In un rapporto che sarà discusso nel corso della Conferenza Internazionale del Lavoro3, il Direttore Somavia si dice soddisfatto sia delle decisioni prese dai leader del G20 di affrontare la crisi economica sia dei primi segnali che mostrano un assestamento della crisi. Sempre nel rapporto, il Direttore osserva che “se non si adotteranno misure rapide e incisive, l’occupazione rimarrà stagnante per molto tempo anche dopo la ripresa dei mercati azionari, dopo che l’economia mondiale inizierà a registrare una crescita positiva e dopo che l’attenzione dei mass-media passerà ad altre questioni. Non appena si inizierà ad intravedere la crescita, esiste un rischio reale di cantare vittoria troppo presto e di distogliere l’attenzione dalla crisi dell’occupazione”.

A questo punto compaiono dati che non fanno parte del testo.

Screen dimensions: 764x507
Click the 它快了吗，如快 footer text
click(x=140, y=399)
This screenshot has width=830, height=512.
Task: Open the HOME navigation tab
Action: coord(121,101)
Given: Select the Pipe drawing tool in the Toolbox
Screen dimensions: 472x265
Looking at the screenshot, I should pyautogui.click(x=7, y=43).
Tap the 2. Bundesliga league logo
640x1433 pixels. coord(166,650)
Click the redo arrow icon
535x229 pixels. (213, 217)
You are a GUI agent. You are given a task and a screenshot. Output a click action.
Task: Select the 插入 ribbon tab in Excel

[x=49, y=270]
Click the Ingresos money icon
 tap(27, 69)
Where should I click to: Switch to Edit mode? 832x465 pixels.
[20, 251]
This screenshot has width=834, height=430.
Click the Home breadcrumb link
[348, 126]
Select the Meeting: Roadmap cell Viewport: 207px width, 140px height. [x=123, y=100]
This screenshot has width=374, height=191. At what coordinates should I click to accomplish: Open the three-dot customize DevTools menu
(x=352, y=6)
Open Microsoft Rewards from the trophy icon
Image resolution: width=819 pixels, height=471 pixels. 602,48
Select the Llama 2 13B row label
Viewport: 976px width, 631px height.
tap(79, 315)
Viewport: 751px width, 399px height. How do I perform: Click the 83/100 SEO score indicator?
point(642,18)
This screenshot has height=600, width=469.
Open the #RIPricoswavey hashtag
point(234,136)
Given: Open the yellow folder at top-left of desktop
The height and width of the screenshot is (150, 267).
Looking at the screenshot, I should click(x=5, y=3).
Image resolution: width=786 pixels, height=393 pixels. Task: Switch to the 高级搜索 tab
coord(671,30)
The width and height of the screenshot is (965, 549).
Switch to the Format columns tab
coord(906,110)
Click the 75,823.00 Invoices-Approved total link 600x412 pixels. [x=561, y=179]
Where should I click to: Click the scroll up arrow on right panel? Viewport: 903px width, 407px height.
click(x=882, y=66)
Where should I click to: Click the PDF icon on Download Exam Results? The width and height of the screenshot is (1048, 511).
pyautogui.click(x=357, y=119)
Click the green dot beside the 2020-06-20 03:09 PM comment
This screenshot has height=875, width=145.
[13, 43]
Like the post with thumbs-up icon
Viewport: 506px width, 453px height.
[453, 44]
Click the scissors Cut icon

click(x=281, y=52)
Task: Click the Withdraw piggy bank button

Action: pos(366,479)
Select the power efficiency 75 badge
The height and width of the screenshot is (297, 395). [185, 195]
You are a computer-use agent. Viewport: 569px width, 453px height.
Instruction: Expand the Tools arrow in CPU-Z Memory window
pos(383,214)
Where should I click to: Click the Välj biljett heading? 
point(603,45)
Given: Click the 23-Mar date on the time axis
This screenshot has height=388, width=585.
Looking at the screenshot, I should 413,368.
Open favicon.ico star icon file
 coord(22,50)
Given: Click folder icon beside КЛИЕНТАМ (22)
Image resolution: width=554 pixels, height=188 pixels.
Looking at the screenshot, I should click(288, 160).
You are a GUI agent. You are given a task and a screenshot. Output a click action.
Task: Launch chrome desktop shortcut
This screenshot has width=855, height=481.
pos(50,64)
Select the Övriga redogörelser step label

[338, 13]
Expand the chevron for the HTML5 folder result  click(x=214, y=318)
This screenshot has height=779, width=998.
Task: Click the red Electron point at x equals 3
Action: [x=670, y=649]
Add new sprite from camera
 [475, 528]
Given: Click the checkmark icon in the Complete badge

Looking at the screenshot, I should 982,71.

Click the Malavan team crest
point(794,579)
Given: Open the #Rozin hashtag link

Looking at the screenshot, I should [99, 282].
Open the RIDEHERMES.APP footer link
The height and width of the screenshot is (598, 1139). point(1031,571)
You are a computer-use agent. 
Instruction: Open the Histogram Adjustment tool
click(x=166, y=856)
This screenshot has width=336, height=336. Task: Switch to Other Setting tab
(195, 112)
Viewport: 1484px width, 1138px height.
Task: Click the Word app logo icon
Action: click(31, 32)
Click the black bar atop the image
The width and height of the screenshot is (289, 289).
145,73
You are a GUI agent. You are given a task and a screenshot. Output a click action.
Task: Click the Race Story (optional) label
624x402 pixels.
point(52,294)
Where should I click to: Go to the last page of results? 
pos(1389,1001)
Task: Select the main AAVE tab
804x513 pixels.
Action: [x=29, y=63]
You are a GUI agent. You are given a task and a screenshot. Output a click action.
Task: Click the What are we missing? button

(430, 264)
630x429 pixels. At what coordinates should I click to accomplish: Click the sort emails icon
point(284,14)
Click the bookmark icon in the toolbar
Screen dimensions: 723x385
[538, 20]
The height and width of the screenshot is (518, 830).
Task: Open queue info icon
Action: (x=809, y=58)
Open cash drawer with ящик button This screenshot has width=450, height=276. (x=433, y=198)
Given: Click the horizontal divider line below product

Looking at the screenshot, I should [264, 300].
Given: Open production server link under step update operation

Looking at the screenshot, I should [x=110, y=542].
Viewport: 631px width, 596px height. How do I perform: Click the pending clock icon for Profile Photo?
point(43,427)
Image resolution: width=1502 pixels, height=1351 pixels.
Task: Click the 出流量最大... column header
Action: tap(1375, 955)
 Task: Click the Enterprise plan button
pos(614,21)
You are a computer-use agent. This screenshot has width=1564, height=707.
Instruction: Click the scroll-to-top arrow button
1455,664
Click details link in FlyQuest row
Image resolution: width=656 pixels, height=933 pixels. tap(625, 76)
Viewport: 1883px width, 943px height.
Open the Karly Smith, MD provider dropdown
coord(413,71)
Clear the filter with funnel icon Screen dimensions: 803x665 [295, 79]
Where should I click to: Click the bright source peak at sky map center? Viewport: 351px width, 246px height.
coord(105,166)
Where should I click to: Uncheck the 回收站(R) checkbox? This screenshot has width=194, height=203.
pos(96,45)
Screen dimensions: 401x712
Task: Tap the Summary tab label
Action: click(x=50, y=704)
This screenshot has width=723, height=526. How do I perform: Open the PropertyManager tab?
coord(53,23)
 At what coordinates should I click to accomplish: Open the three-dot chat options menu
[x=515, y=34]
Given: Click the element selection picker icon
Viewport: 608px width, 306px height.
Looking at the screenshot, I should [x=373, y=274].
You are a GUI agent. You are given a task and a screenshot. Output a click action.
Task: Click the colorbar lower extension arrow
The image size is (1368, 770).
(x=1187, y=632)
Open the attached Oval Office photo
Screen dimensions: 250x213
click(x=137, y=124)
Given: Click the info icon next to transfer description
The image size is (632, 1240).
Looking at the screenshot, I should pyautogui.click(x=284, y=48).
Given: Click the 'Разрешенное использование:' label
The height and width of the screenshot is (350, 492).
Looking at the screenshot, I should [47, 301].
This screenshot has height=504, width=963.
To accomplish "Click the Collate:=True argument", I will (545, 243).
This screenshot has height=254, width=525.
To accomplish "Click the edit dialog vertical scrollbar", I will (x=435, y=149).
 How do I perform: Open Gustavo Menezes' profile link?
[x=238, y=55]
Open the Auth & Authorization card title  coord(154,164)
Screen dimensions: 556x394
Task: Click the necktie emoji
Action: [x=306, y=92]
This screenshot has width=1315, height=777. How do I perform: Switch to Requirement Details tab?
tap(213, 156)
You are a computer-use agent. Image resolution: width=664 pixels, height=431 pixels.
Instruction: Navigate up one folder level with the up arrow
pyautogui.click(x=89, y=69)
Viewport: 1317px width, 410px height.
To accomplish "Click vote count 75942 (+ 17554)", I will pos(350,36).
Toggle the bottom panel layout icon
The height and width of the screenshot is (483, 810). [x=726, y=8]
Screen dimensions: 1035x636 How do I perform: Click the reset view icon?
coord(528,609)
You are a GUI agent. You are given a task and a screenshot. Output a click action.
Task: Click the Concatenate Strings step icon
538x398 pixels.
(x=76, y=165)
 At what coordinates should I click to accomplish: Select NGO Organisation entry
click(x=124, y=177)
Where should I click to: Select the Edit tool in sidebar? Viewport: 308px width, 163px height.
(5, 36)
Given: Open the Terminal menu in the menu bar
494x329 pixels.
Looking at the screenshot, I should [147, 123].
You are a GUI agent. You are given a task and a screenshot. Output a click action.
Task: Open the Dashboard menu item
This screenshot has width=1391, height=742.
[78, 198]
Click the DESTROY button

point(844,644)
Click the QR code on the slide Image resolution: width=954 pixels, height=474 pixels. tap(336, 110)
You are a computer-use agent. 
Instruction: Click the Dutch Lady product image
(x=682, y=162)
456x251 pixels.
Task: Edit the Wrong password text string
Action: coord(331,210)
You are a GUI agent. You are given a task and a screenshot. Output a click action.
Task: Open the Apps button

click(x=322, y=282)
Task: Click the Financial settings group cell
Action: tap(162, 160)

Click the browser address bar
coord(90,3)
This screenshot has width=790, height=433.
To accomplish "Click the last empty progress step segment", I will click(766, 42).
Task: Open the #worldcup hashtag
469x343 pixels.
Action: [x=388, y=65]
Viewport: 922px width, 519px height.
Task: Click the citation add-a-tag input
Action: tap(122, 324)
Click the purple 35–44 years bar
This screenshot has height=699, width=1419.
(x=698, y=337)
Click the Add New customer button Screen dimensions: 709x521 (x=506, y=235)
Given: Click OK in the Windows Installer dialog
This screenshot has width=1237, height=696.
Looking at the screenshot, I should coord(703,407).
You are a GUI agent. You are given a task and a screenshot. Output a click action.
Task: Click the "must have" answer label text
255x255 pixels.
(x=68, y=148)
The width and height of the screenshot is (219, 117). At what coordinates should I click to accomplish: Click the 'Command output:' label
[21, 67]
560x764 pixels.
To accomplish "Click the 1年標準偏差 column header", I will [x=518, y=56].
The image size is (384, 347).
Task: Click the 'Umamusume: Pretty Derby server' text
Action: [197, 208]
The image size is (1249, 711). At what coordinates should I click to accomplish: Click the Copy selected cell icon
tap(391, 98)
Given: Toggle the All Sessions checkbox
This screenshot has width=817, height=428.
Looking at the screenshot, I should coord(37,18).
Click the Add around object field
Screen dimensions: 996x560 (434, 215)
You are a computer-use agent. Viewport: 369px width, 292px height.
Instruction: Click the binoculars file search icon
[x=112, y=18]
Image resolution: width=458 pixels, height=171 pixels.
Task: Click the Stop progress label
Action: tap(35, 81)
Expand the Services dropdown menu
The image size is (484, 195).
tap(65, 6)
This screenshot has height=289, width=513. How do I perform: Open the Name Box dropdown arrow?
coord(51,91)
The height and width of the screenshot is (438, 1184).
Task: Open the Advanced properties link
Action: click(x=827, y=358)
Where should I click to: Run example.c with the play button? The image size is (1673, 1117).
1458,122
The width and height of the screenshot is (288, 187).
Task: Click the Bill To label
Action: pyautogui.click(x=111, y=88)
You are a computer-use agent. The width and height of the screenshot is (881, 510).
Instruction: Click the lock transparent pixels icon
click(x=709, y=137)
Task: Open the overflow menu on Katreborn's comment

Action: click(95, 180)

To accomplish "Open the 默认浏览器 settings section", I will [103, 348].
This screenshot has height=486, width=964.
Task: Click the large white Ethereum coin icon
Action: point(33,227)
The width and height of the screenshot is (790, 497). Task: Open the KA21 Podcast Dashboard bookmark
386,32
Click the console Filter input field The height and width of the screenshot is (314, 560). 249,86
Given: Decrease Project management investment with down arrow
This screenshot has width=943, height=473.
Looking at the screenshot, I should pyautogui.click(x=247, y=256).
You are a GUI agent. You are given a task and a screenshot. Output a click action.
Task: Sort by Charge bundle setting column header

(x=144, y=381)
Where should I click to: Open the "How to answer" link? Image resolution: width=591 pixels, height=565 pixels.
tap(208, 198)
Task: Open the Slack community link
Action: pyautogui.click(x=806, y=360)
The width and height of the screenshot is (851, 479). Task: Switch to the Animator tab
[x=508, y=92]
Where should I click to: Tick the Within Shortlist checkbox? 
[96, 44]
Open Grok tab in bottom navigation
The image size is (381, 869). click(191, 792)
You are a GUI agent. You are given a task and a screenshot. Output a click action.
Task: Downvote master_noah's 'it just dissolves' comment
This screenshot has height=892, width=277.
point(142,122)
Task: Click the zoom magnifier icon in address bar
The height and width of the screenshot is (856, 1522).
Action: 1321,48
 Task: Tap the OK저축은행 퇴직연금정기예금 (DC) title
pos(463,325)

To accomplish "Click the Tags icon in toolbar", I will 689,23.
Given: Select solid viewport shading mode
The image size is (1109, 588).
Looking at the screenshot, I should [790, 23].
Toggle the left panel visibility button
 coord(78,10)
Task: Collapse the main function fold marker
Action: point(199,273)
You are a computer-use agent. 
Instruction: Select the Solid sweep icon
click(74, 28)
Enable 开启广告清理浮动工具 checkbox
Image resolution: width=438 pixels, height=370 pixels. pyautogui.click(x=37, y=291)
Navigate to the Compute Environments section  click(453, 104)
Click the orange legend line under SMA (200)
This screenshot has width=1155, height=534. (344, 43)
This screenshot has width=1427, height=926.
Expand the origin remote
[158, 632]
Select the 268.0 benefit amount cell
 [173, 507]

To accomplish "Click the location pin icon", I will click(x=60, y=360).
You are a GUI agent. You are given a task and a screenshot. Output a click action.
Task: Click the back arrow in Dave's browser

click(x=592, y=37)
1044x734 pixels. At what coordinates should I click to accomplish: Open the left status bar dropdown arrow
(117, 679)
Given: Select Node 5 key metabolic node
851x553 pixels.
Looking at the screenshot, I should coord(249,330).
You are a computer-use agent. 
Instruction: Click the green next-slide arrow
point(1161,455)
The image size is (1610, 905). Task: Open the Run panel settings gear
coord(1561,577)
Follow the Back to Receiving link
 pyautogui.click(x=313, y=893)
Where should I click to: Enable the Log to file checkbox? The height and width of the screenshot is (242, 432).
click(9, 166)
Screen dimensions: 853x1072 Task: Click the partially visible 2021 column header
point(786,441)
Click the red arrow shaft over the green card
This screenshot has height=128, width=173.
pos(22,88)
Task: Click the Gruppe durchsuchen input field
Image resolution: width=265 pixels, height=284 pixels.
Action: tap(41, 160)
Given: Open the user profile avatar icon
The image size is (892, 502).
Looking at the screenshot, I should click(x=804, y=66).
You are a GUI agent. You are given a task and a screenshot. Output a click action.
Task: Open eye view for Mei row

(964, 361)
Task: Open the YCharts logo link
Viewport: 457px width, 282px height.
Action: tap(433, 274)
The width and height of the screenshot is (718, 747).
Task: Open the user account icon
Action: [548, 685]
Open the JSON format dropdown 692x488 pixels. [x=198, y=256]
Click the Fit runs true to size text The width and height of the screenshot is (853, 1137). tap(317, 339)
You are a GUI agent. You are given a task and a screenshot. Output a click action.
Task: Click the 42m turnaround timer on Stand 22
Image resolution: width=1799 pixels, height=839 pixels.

Dopo aver sottolineato i rischi derivanti da una crisi occupazionale prolungata, Somavia aggiunge che, se non sarà controllata, “la crisi globale del lavoro e della protezione sociale che colpisce le famiglie dei lavoratori e le comunità locali si trasformerà presto in una crisi politica ben più ampia. Il rischio di una recessione sociale non è remoto. Queste tensioni si aggiungono a quelle già esistenti causate dalla crescita dei prezzi del cibo, dall’ampio divario tra ricchi e poveri e da una classe media indebolita”.

“Un patto globale dell’occupazione stimolerebbe l’economia reale e andrebbe a sostenere le famiglie dei lavoratori attraverso misure incentrate sul lavoro. Questo ridurrebbe il tempo necessario per la ripresa sia economica che occupazionale”, conclude Somavia.

1 Global employment trends: May 2009 update, ILO, Ginevra, 2009 (pdf 608 kb)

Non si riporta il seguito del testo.